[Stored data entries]
************

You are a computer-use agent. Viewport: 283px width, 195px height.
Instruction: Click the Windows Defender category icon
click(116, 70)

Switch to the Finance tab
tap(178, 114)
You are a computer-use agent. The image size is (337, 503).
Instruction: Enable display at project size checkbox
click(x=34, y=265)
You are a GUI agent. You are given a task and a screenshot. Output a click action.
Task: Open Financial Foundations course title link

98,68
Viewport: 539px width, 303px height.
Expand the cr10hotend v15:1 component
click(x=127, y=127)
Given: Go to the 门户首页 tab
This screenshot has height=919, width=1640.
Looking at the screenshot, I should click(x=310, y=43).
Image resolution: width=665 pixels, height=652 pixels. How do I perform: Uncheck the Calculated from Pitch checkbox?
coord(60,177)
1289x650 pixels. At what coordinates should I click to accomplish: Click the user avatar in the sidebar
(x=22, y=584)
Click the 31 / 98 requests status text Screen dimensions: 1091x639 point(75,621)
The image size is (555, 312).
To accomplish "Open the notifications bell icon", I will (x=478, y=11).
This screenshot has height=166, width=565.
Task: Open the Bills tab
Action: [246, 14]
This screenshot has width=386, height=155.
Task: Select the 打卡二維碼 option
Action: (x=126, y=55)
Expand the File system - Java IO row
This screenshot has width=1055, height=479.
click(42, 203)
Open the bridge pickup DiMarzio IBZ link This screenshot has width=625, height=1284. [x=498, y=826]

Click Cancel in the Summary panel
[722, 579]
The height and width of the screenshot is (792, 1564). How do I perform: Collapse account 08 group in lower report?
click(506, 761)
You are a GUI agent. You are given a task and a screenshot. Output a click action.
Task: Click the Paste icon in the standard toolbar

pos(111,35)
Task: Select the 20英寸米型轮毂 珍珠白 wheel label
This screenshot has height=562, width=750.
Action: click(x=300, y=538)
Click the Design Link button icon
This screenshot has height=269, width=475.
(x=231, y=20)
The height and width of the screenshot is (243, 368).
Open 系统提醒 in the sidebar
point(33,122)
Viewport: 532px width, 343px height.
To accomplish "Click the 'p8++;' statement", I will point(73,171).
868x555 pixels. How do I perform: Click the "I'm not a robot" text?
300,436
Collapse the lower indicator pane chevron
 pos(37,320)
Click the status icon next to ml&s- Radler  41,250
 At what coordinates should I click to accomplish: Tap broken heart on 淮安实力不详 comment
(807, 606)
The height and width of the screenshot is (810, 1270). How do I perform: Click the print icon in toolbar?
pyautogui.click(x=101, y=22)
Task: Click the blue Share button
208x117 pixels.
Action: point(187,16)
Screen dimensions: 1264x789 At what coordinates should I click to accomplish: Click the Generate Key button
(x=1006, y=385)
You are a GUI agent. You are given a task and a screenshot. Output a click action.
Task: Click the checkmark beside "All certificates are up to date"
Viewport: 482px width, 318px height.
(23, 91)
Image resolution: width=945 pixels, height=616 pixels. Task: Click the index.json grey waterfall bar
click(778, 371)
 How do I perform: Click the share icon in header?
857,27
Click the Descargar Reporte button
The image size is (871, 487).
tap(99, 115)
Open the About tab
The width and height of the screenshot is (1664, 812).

************

**Exercise brief:** Rewrite the part that opens with the line containing "You are a computer-use agent. The" and closes with the line containing "Click the 31" as a numbered list, including both of those lines and leaving out any blank lines.

**Task response:**
1. You are a computer-use agent. The image size is (337, 503).
2. Instruction: Enable display at project size checkbox
3. click(x=34, y=265)
4. You are a GUI agent. You are given a task and a screenshot. Output a click action.
5. Task: Open Financial Foundations course title link
6. 98,68
7. Viewport: 539px width, 303px height.
8. Expand the cr10hotend v15:1 component
9. click(x=127, y=127)
10. Given: Go to the 门户首页 tab
11. This screenshot has height=919, width=1640.
12. Looking at the screenshot, I should click(x=310, y=43).
13. Image resolution: width=665 pixels, height=652 pixels. How do I perform: Uncheck the Calculated from Pitch checkbox?
14. coord(60,177)
15. 1289x650 pixels. At what coordinates should I click to accomplish: Click the user avatar in the sidebar
16. (x=22, y=584)
17. Click the 31 / 98 requests status text Screen dimensions: 1091x639 point(75,621)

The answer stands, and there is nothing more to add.